Wow! You fly sims! I bet you do great holding patters and instrument approaches as well! Do you ever fly a back course or land with a 25 knot cross wind?


----------



## Njaco (Dec 15, 2007)

unlimted ammo, never die, phaser shields on.


----------



## DerAdlerIstGelandet (Dec 15, 2007)




----------



## Wurger (Dec 15, 2007)

Simply ZX Spectrum...


----------



## Njaco (Dec 15, 2007)

March 5, 2005 - There I was, waiting outside for my mommy at the Supermarket when I decided to take to the skies and patrol the parking lot. Getting into my trusty stead, I settled into the cockpit until my knees supported my chin.

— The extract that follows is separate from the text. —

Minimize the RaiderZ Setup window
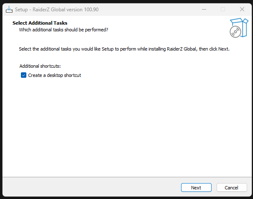This screenshot has height=199, width=253. pos(204,9)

Safely surrounded by plastic, I put my quarter in and off I went. Reaching cruising altitude, I saw a formation of pigeons just off my 3 o'clock. Waiting until they finished their bomb run over mommy's car, I Split-'S'ed down until I came upon the first pigeon, directly on his 6 and slightly below. Pulling up sharply, I let off a burst of Doublemint from my lips and watched him spiral down into a dumpster. Looking around for the rest of the formation, I noticed they had turned tail and hit the deck, cruising for home. With the balloon I bagged at Jeffery's Birthday party last week and the 1978 F-150 on tuesday, the pigeon made for 3 kills - a triple ace!


----------



## Gnomey (Dec 15, 2007)




----------



## lesofprimus (Dec 15, 2007)

LMAO Jaco...


----------



## drgondog (Dec 15, 2007)

Triple Ace said:


> If I am in the wrong forum: tell me which to go to. I'll relocate.
> 
> Thanks



TA - I suspect you fell down in a big load of poo poo and somehow failed to remember the time honored dictum of - 'when in doubt, keep your mouth shut as the fecal matter will splatter'

All of us have wiped Shite for inopportune or dense remarks - more will fall to the ripe tomato barrage. Take heed!


----------



## FLYBOYJ (Dec 16, 2007)

Triple Ace said:


> If I am in the wrong forum: tell me which to go to. I'll relocate.
> 
> Thanks



You're on the wrong planet, and that's just for starters!


----------



## Bf109_g (Dec 16, 2007)




----------



## DerAdlerIstGelandet (Dec 16, 2007)

Njaco said:


> March 5, 2005 - There I was, waiting outside for my mommy at the Supermarket when I decided to take to the skies and patrol the parking lot. Getting into my trusty stead, I settled into the cockpit until my knees supported my chin. Safely surrounded by plastic, I put my quarter in and off I went. Reaching cruising altitude, I saw a formation of pigeons just off my 3 o'clock. Waiting until they finished their bomb run over mommy's car, I Split-'S'ed down until I came upon the first pigeon, directly on his 6 and slightly below. Pulling up sharply, I let off a burst of Doublemint from my lips and watched him spiral down into a dumpster. Looking around for the rest of the formation, I noticed they had turned tail and hit the deck, cruising for home. With the balloon I bagged at Jeffery's Birthday party last week and the 1978 F-150 on tuesday, the pigeon made for 3 kills - a triple ace!





Thats great man!!!


----------



## Lucky13 (Dec 16, 2007)

Njaco said:


> March 5, 2005 - There I was, waiting outside for my mommy at the Supermarket when I decided to take to the skies and patrol the parking lot. Getting into my trusty stead, I settled into the cockpit until my knees supported my chin. Safely surrounded by plastic, I put my quarter in and off I went. Reaching cruising altitude, I saw a formation of pigeons just off my 3 o'clock. Waiting until they finished their bomb run over mommy's car, I Split-'S'ed down until I came upon the first pigeon, directly on his 6 and slightly below. Pulling up sharply, I let off a burst of Doublemint from my lips and watched him spiral down into a dumpster. Looking around for the rest of the formation, I noticed they had turned tail and hit the deck, cruising for home. With the balloon I bagged at Jeffery's Birthday party last week and the 1978 F-150 on tuesday, the pigeon made for 3 kills - a triple ace!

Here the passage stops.